------ Stored data ------

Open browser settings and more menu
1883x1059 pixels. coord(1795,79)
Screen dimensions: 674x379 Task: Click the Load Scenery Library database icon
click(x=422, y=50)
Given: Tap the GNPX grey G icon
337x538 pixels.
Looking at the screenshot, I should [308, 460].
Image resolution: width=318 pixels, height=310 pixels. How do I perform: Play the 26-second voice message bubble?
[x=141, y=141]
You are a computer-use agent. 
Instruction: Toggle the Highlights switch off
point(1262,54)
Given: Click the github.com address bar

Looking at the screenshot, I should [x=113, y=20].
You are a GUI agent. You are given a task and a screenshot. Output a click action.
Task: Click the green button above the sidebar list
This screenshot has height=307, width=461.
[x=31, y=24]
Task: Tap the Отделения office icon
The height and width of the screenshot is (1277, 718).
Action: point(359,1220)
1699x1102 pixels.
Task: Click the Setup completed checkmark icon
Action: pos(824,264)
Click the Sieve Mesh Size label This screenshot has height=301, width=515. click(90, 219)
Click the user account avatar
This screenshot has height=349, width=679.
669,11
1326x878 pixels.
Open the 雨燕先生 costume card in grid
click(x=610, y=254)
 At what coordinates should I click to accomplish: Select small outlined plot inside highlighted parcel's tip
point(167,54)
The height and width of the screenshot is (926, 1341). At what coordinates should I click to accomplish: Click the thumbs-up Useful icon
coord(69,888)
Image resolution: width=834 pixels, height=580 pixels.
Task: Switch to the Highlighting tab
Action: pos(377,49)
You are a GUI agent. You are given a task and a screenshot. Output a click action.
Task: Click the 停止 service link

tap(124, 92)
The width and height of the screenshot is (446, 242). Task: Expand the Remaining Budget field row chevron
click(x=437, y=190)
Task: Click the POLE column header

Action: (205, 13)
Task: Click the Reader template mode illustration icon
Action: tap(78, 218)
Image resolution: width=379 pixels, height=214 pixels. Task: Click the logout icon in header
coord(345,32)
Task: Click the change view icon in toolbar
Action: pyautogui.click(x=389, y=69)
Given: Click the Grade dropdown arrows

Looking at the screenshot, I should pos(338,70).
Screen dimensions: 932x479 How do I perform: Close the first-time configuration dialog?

------

■ Exercise brief: Reproduce every one of the records above, line for line and without any change.

■ Solution:
Open browser settings and more menu
1883x1059 pixels. coord(1795,79)
Screen dimensions: 674x379 Task: Click the Load Scenery Library database icon
click(x=422, y=50)
Given: Tap the GNPX grey G icon
337x538 pixels.
Looking at the screenshot, I should [308, 460].
Image resolution: width=318 pixels, height=310 pixels. How do I perform: Play the 26-second voice message bubble?
[x=141, y=141]
You are a computer-use agent. 
Instruction: Toggle the Highlights switch off
point(1262,54)
Given: Click the github.com address bar

Looking at the screenshot, I should [x=113, y=20].
You are a GUI agent. You are given a task and a screenshot. Output a click action.
Task: Click the green button above the sidebar list
This screenshot has height=307, width=461.
[x=31, y=24]
Task: Tap the Отделения office icon
The height and width of the screenshot is (1277, 718).
Action: point(359,1220)
1699x1102 pixels.
Task: Click the Setup completed checkmark icon
Action: pos(824,264)
Click the Sieve Mesh Size label This screenshot has height=301, width=515. click(90, 219)
Click the user account avatar
This screenshot has height=349, width=679.
669,11
1326x878 pixels.
Open the 雨燕先生 costume card in grid
click(x=610, y=254)
 At what coordinates should I click to accomplish: Select small outlined plot inside highlighted parcel's tip
point(167,54)
The height and width of the screenshot is (926, 1341). At what coordinates should I click to accomplish: Click the thumbs-up Useful icon
coord(69,888)
Image resolution: width=834 pixels, height=580 pixels.
Task: Switch to the Highlighting tab
Action: pos(377,49)
You are a GUI agent. You are given a task and a screenshot. Output a click action.
Task: Click the 停止 service link

tap(124, 92)
The width and height of the screenshot is (446, 242). Task: Expand the Remaining Budget field row chevron
click(x=437, y=190)
Task: Click the POLE column header

Action: (205, 13)
Task: Click the Reader template mode illustration icon
Action: tap(78, 218)
Image resolution: width=379 pixels, height=214 pixels. Task: Click the logout icon in header
coord(345,32)
Task: Click the change view icon in toolbar
Action: pyautogui.click(x=389, y=69)
Given: Click the Grade dropdown arrows

Looking at the screenshot, I should pos(338,70).
Screen dimensions: 932x479 How do I perform: Close the first-time configuration dialog?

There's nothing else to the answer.